Tribuna

Francisco j. Ferraro

Miembro del Consejo Editorial del Grupo Joly

A propósito de Donald Trump

Las democracias deben reformar el sistema de contrapoderes y defenderse del partidismo para frenar los populismos

A propósito de Donald Trump A propósito de Donald Trump

A propósito de Donald Trump

En los últimos años he pensado muchas veces en la ineficaz estructura institucional de Estados Unidos, que estaba permitiendo a Donald Trump violentar normas y valores acendrados de convivencia y favoreciendo la fragmentación social en Estados Unidos. Un comportamiento que hubiese justificado la destitución de un presidente que se ha significado por sus reiteradas mentiras, ocultación fiscal, provocaciones, sectarismo irracional, lenguaje racista y xenófobo, incitación al odio y falta de empatía con los débiles. Pero la sucesión de comportamientos que han ido degradando la vida pública estadounidenses no han sido suficientes para que los mecanismos democráticos lo frenen o lo destituyan.

Las democracias requieren respuestas rápidas a los abusos o desviaciones de poder para que no se degraden, lo que exige transparencia, sistemas de alertas tempranas y una arquitectura institucional con contrapesos de poderes. Estados Unidos se ha considerado como un modelo de democracia eficaz, y los analistas limitaban los riesgos de los posibles excesos de la presidencia de Donald Trump porque los contrapesos de poder de su estructura institucional le proporcionaban seguridad. Pero si bien estas instituciones están presentes en su configuración de poderes, su imperfección y el partidismo han impedido un funcionamiento eficaz, como lo ha puesto de manifiesto las limitaciones para conocer la situación fiscal de Trump y su entramado empresarial y, sobre todo, las dificultades para que prosperasen algunas iniciativas de impeachment, abortadas por el Partido Demócrata ante el seguro veto del Partido Republicano en el Senado, como con el Russiagate en 2016 por las sospechas de colusión entre el candidato presidencial y los servicios secretos rusos, y en 2019 por la negociación con el gobierno ruso para la construcción en Moscú de una Torre Trump. La Cámara de Representantes si aprobó un proceso de destitución por el Ucraniagate, aunque fracasó en el Senado por la oposición de todos los senadores republicanos. Finalmente, el pasado miércoles, la Cámara de Representantes aprobó iniciar un segundo proceso de impeachment a Trump por incitar a la insurrección el pasado 6 de enero, pero no implicará su destitución por falta de tiempo. En definitiva, un largo proceso de degradación de la vida pública, que ha fragmentado a la sociedad y ha provocado el desprestigio de Estados Unidos.

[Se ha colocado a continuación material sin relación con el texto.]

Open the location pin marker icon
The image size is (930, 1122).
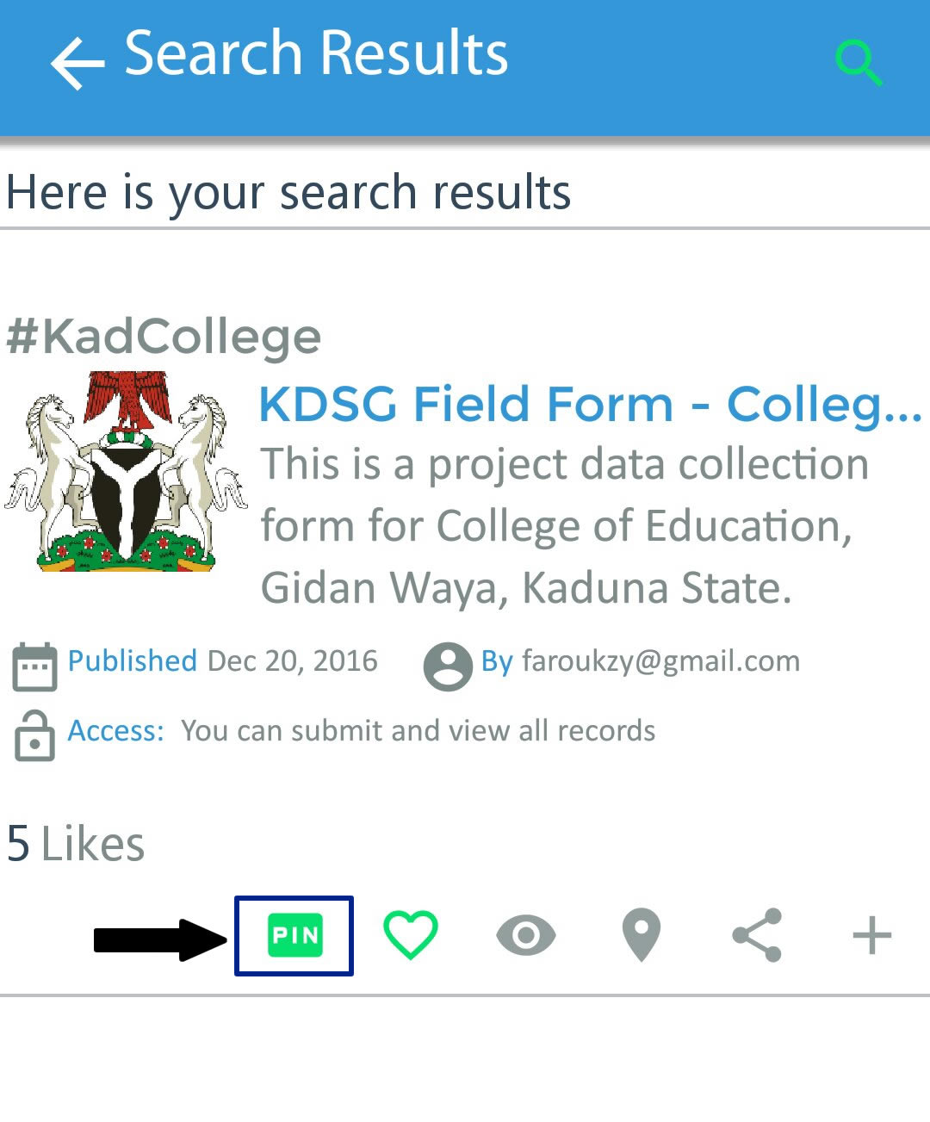(642, 935)
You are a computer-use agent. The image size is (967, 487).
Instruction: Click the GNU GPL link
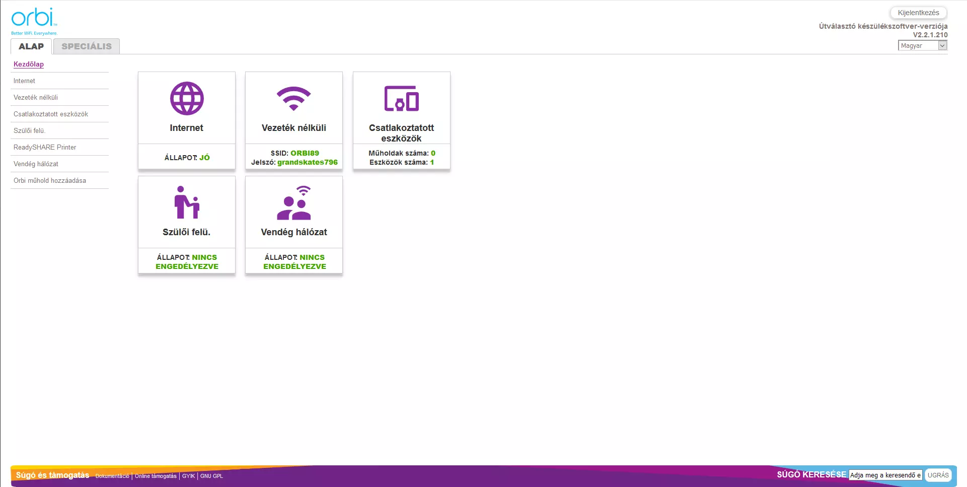pyautogui.click(x=211, y=476)
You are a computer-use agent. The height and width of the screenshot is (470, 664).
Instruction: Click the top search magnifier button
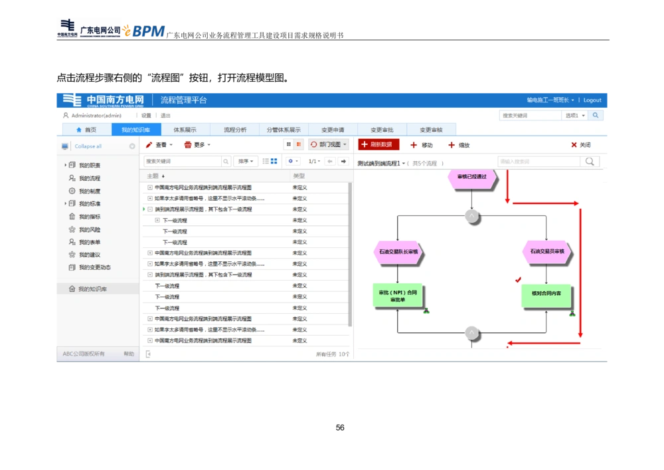(596, 116)
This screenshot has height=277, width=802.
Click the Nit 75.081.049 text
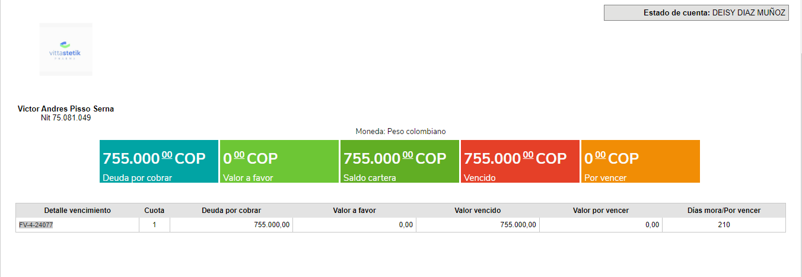[66, 118]
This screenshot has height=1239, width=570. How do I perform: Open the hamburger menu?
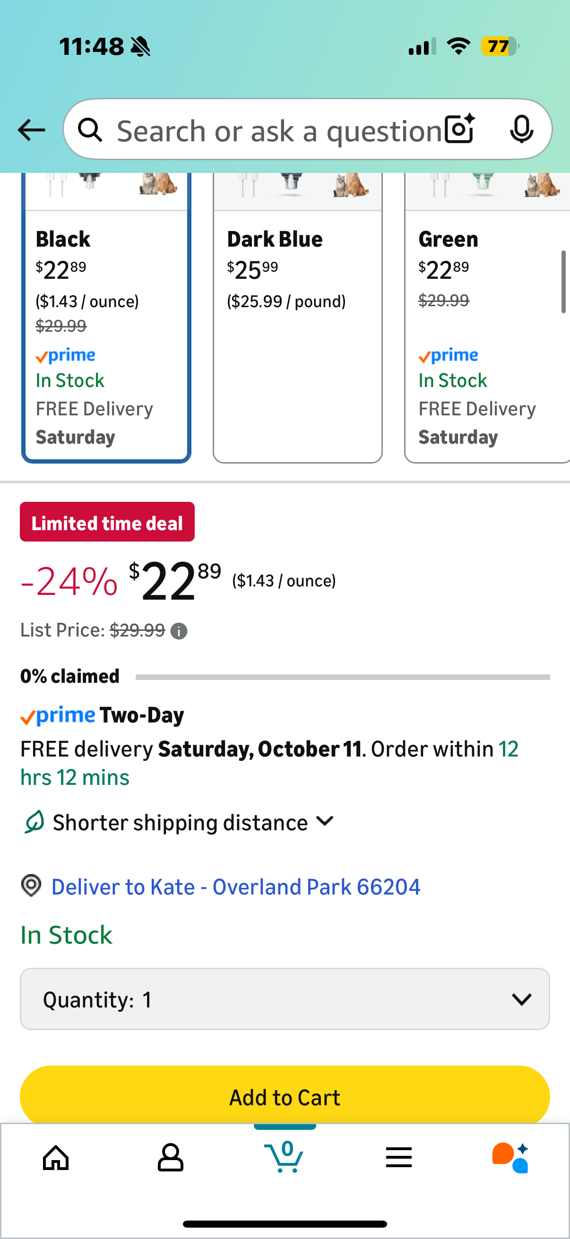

Un factor relevante en esta negativa experiencia ha sido el control de Donald Trump del Partido Republicano, que ha defendido sus intereses a pesar de las evidencias prácticamente diarias de degradación política. Una experiencia desazonadora porque en los sistemas de elección nominal de los representantes democráticos teníamos una alternativa a la partidocracia dominante en España y otros países, donde las cúpulas de los partidos imponen a los elegibles para los diversos parlamentos y deciden los principales cargos en las administraciones públicas y en otros muchos puestos de otras instituciones, con la consiguiente exigencia de lealtad, lo que determina que los partidos sean organizaciones fuertemente jerarquizadas. Frente a ello, era esperable que la elección nominal por distritos electorales como en EEUU dotase de mayor independencia a los miembros electos. Pero, como parece demostrar la experiencia, el necesario apoyo de un partido para concurrir a unas elecciones tiene un coste de dependencia partidocrática, y deviene en la práctica en el poder de los partidos. Y, como consecuencia, en la desconfianza social en los políticos y el desarrollo de populismos que detestan la política tradicional y que esperan encontrar en líderes fuertes y en opciones simples las soluciones para los problemas colectivos.

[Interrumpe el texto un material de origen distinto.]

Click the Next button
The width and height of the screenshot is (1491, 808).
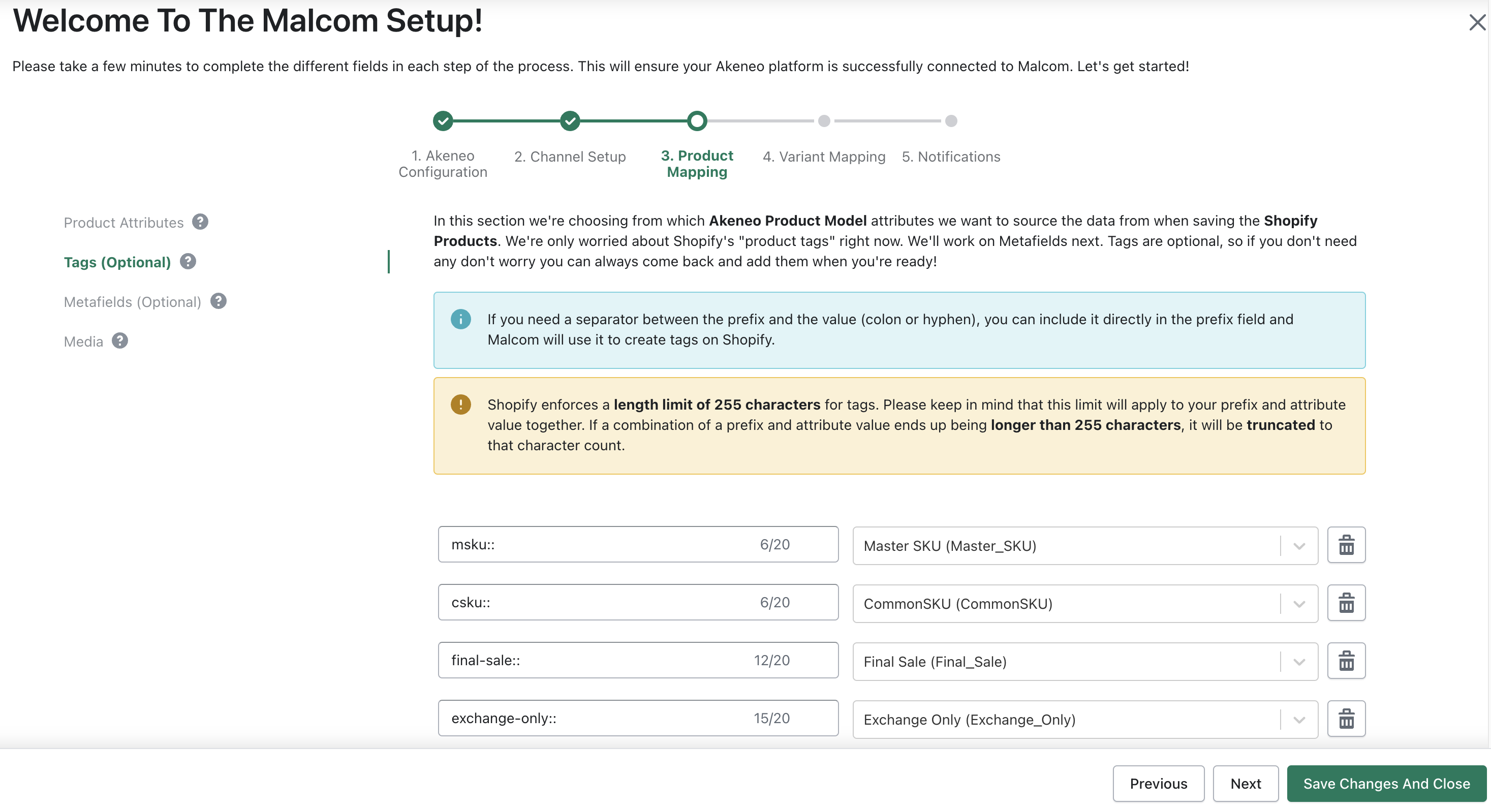pos(1246,783)
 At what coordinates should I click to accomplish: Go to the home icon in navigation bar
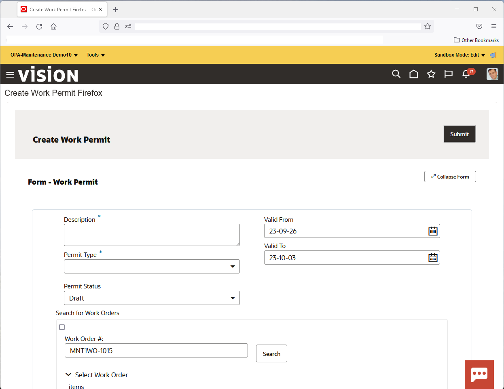[x=413, y=74]
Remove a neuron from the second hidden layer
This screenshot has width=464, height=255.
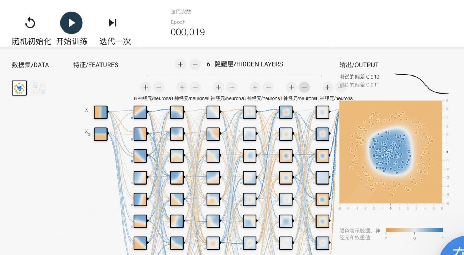pos(195,87)
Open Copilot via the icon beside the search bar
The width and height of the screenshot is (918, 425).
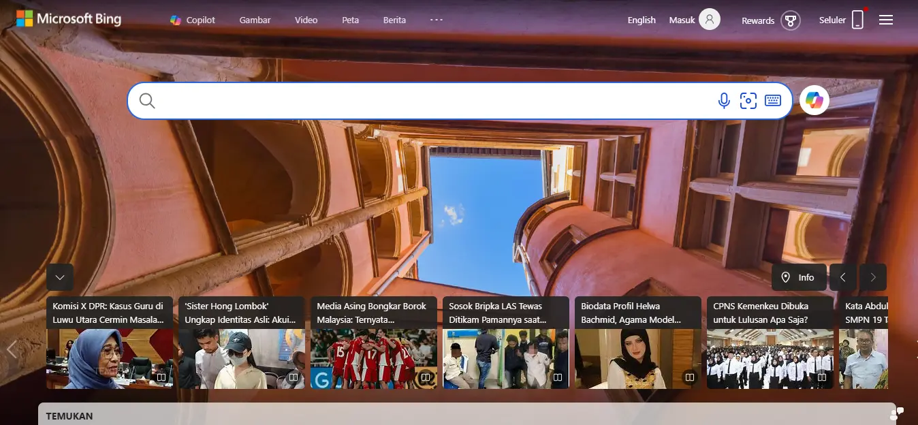pyautogui.click(x=814, y=99)
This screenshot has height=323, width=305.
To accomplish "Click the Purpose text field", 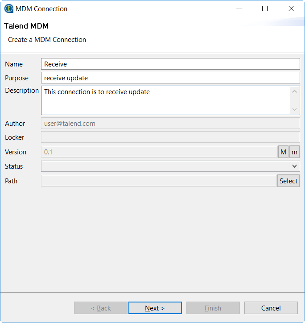I will coord(170,78).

Las democracias occidentales están acosadas desde hace más de una década por el ascenso de los populismos impulsados por el aumento de la desigualdad, el cambio tecnológico y la globalización, pero también por la incapacidad de reformar el funcionamiento de las instituciones democráticas para adaptarse a los cambios. Por ello, si queremos evitar que las democracias deriven en iliberalismos o autocracias será necesario abordar reformas institucionales, que deben afectar a los sistemas electorales, los mecanismos de control, la conformación de contrapoderes y la redefinición de los partidos políticos, instrumentos necesarios de articulación democrática, pero que con frecuencia anteponen sus propios intereses a los de la sociedad.